Benetis R
Clinic of Cardiac Surgery, Kaunas Heart Center, Kaunas Medical University, Lithuania.
Rocz Akad Med Bialymst. 2005;50:45-9.
Heart failure (HF) is a pathophysiological condition, when the heart can not provide adequate blood flow to the body organs. The main cause of HF is now ischemic heart disease (IHD), and the number of patients with HF in aging society is growing. HF is becoming the leading cause of death. Medical therapy does not provide satisfactory results in respect of symptoms and survival (5 year survival 28-40%). Therefore there is a trend towards early invasive methods of IHD treatment: percutaneous or surgical revascularisation and surgical reconstruction of myocardial damage.
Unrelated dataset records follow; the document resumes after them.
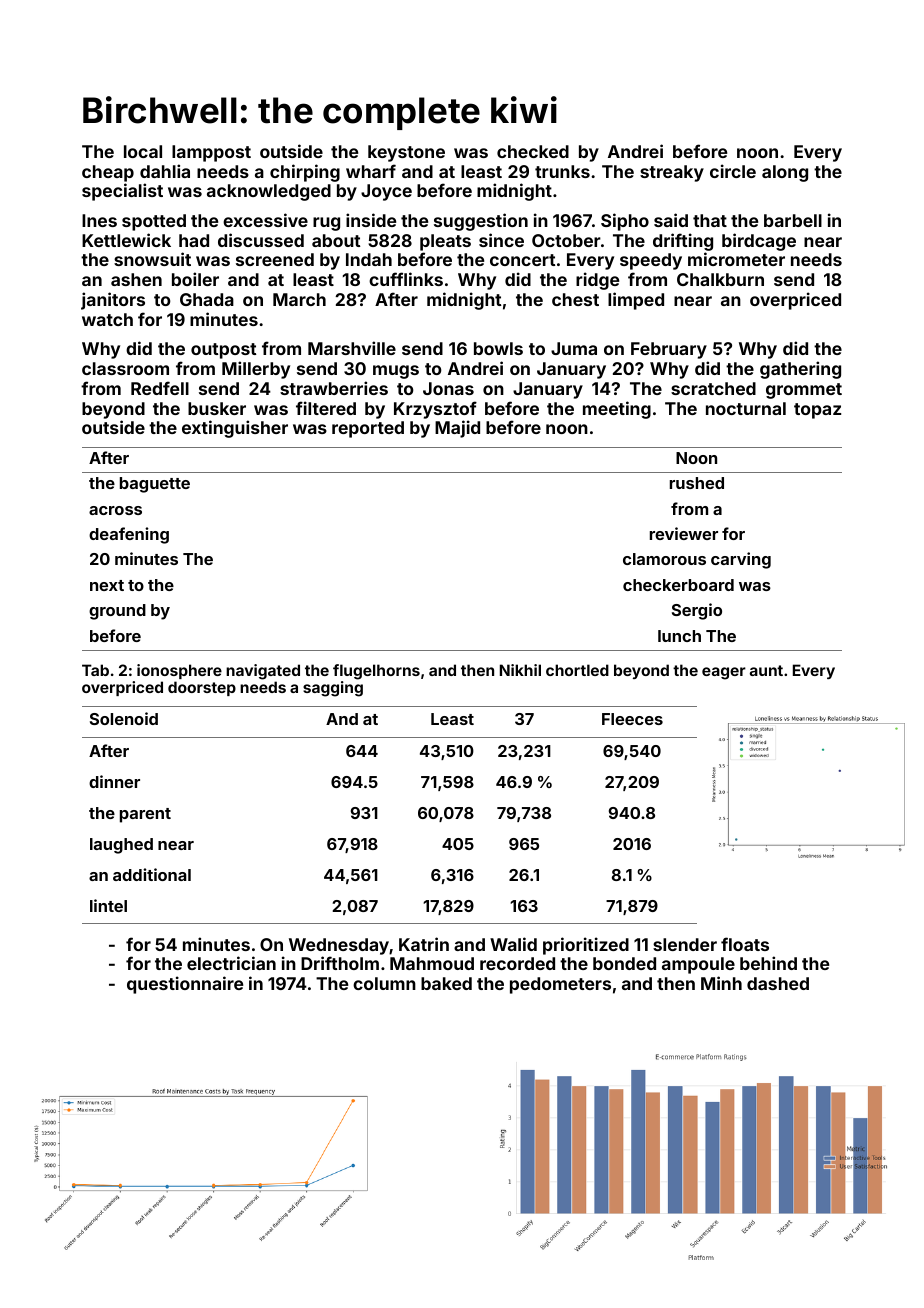  I want to click on behind, so click(768, 963).
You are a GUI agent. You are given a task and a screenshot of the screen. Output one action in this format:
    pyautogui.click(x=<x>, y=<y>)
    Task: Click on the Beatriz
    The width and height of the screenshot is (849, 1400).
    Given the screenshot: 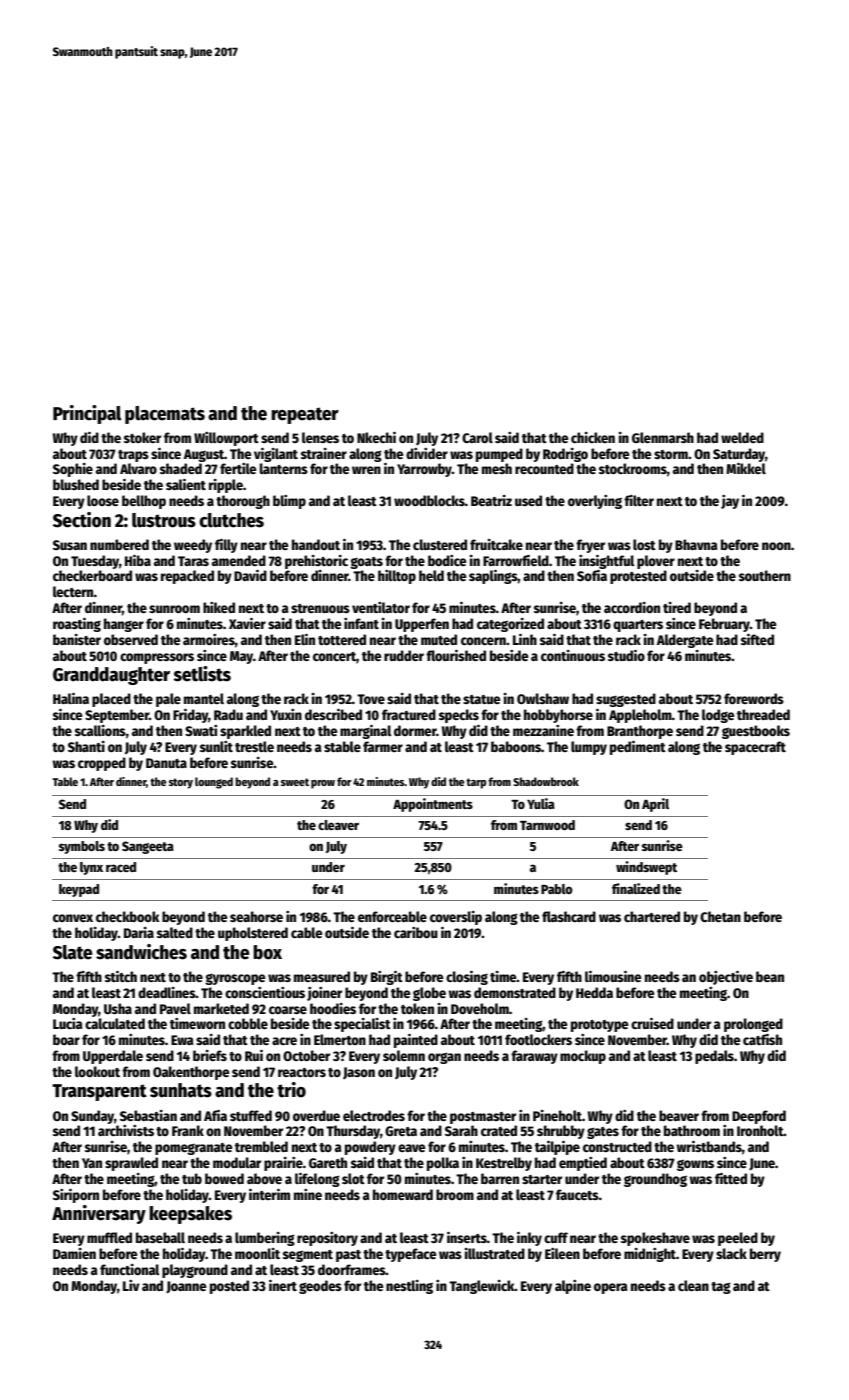 What is the action you would take?
    pyautogui.click(x=491, y=500)
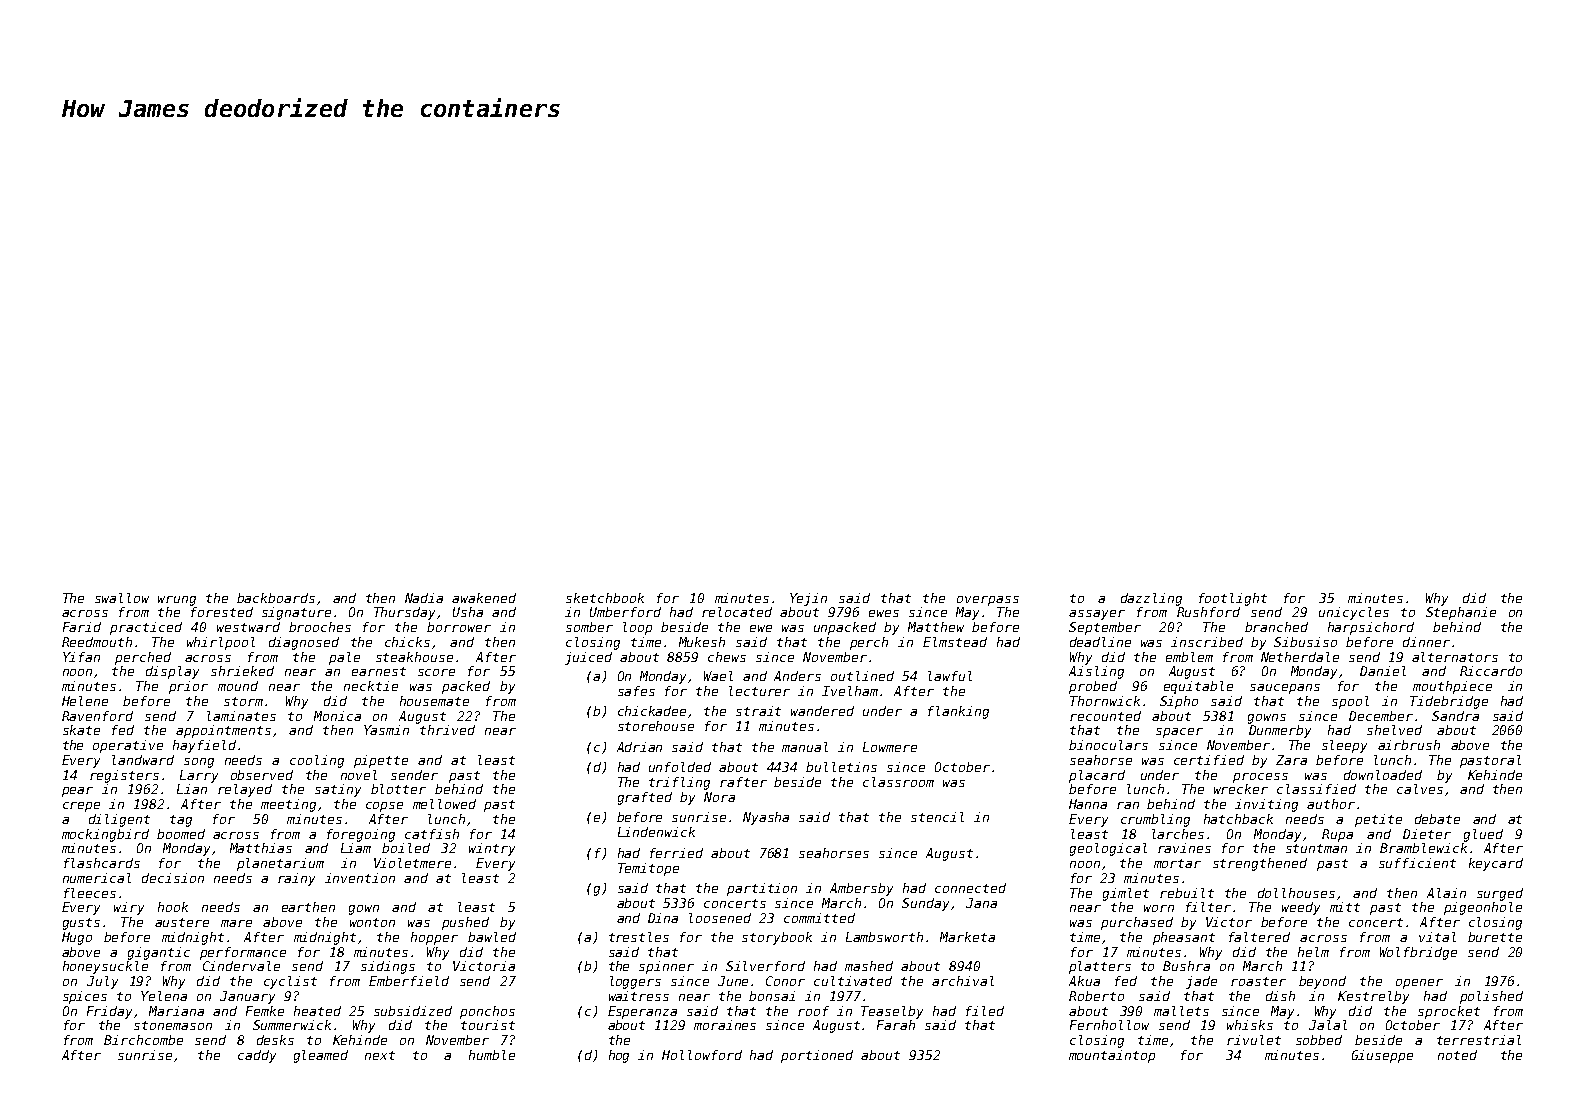  Describe the element at coordinates (444, 804) in the page. I see `mellowed` at that location.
Most common surgical procedure in IHD is coronary artery bypass grafting (CABG). This treatment is safe and effective in patients with normal ventricular function (operative mortality 0.5%, 5 year survival >92%). Results in patients with impaired left ventricular (LV) function are better than conservative therapy, but still not satisfactory (operative mortality 8.4%, 5 year survival 65%). The modern surgical concept for improvement of ventricular function is left ventricular (LV) shape and volume restoration (SVR) accompanied by CABG. In cases of severe damage of myocardium resulting in left ventricular aneurysm or akinesia, SVR improves LV function and prevents further LV remodeling. At present it is under investigation whether SVR is of benefit for moderate-sized ventricles and NYHA class II symptoms. In case of ischemic mitral insufficiency mitral valve repair is a method of choice. The results of combined procedures in Heart Failure group (CABG + MV reconstruction or SVR) are better than CABG alone. Other surgical alternatives for HF treatment are: heart transplantation, ventricular assist devices (VAD), dynamic cardiomyoplasty, constrictive devices and cellular transplantation therapy. Heart transplantation is reserved for younger patients with less comorbidities. Shortage of donor organs and poor long-term results remains a main problem of such a treatment. VAD at present is still very expensive, and serves particularly as a "bridge to heart transplantation" or "bridge to recovery" rather than destination therapy. Despite of all achievements in medical or invasive HF treatment further basic and clinical works as well as new organization systems are necessary to find optimal strategies to reduce cost of care, improve quality of life and survival.
心力衰竭(HF)是一种病理生理状态,此时心脏无法为身体器官提供足够的血流。HF的主要病因目前是缺血性心脏病(IHD),并且在老龄化社会中HF患者的数量正在增加。HF正成为主要的死亡原因。就症状和生存率而言,药物治疗并未取得令人满意的结果(5年生存率为28 - 40%)。因此,存在一种采用IHD早期侵入性治疗方法的趋势:经皮或手术血运重建以及心肌损伤的手术重建。IHD中最常见的外科手术是冠状动脉旁路移植术(CABG)。这种治疗对于心室功能正常的患者是安全有效的(手术死亡率为0.5%,5年生存率>92%)。左心室(LV)功能受损患者的治疗结果优于保守治疗,但仍不尽人意(手术死亡率为8.4%,5年生存率为65%)。改善心室功能的现代外科理念是在进行CABG的同时进行左心室(LV)形状和容积恢复(SVR)。在心肌严重受损导致左心室动脉瘤或运动不能的情况下,SVR可改善LV功能并防止LV进一步重塑。目前正在研究SVR对于中等大小心室和纽约心脏协会(NYHA)II级症状是否有益。对于缺血性二尖瓣关闭不全,二尖瓣修复是首选方法。心力衰竭组联合手术(CABG + MV重建或SVR)的结果优于单纯CABG。HF治疗的其他外科替代方法包括:心脏移植、心室辅助装置(VAD)、动力性心肌成形术、缩窄装置和细胞移植治疗。心脏移植适用于合并症较少的年轻患者。供体器官短缺和长期效果不佳仍然是这种治疗的主要问题。目前VAD仍然非常昂贵,并且主要用作“心脏移植的桥梁”或“恢复的桥梁”,而非最终治疗手段。尽管在HF的药物或侵入性治疗方面取得了所有成就,但仍需要进一步的基础和临床研究以及新的组织系统,以找到降低护理成本、改善生活质量和生存率的最佳策略。